= ESight =

Brand of electronic eyewear

eSight is a wearable medical device designed to improve the functional vision of those living with low vision or legal blindness. The device was developed by Canadian-based company eSight Corp.

== History ==
eSight was founded in 2006 by Conrad Lewis, a Canadian electrical engineer with two legally blind sisters. His motivation was to build a device that would enable his sisters to see, be able to work and independently perform virtually all activities of daily living.

The first generation of the device, eSight 1, was released in October. The second generation, eSight 2, was released in May 2015 and contained several hardware upgrades, including HD OLED screens, enhanced color and screen resolution and a longer battery life.

The eSight 3 was released in February 2017. In May 2017, Time magazine included eSight on its list of “The Best Tech of 2017 So Far.”

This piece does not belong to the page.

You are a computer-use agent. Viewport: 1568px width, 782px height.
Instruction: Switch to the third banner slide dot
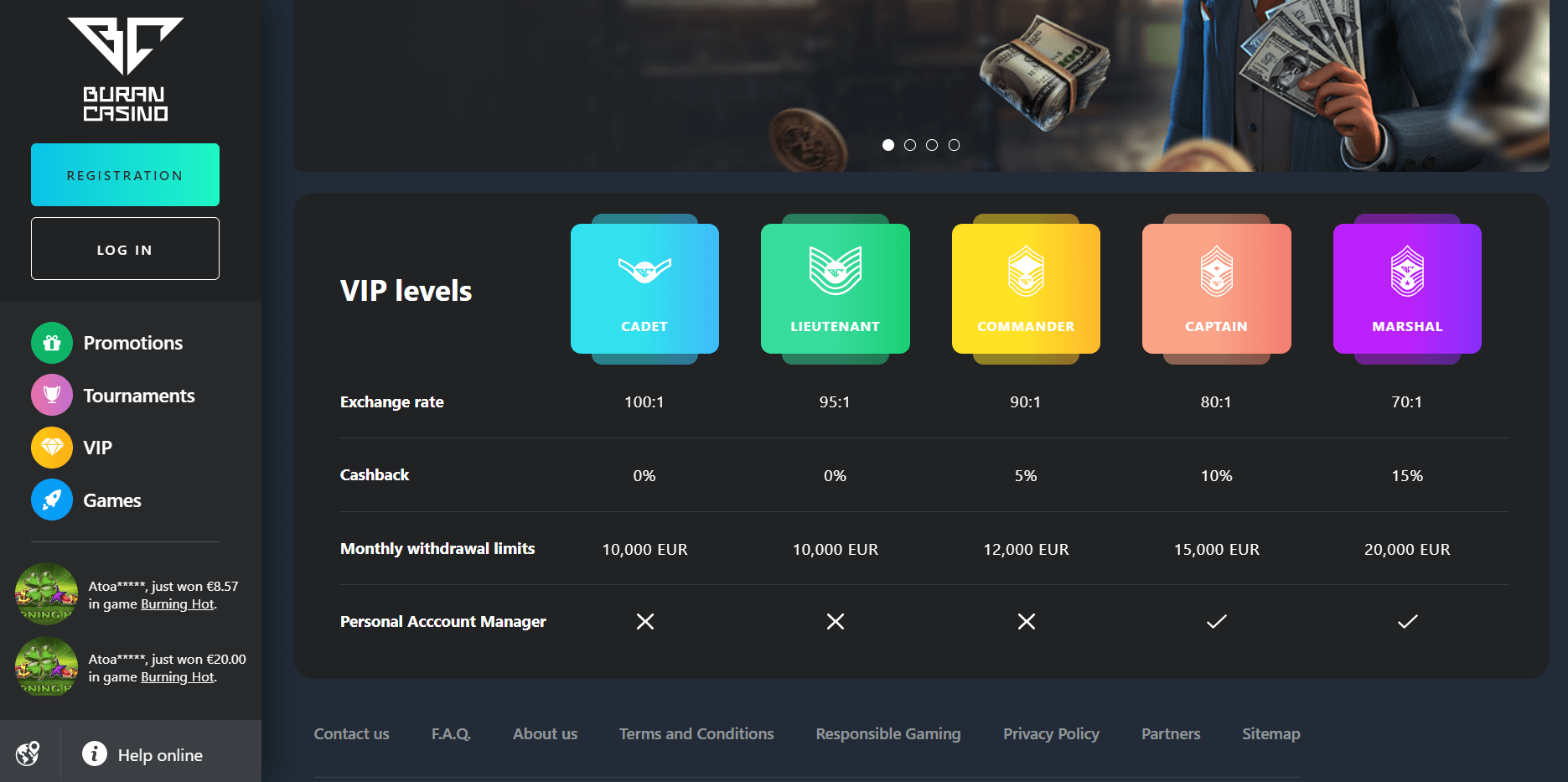(x=932, y=145)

eSight 4 was released in early 2020.

In 2022 eSight entered into a partnership with Gentex Corporation of Zeeland, Michigan to develop the next generation device, eSight Go. eSight assets were acquired by Gentex Corporation in 2023, first announced in January 2024.

The 5th generation device, eSight Go was released in 2024.

== Specifications ==
eSight includes two HD color displays, one in front of each eye, with prescription lenses tailored to the user's particular prescription. The displays integrate dual independent, high contrast OLED screens, 1024x768 resolution and a 37.5 degree field-of-view. The camera on the front of the device captures video in Ultra HD at 21.5 MP and allows for up to 24x zoom. eSight's user interface also features HDMI and USB inputs, Bluetooth, Wi-Fi and removable SD cards.